### What you will do
Show every line from the data below that includes "accomplish".

### The data

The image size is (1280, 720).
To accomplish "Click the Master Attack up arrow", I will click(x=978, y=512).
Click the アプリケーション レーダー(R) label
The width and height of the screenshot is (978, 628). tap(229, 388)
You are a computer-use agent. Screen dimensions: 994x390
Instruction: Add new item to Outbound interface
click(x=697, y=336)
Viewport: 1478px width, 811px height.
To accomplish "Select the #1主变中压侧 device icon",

### Written response
To accomplish "Click the Master Attack up arrow", I will click(x=978, y=512).
To accomplish "Select the #1主变中压侧 device icon",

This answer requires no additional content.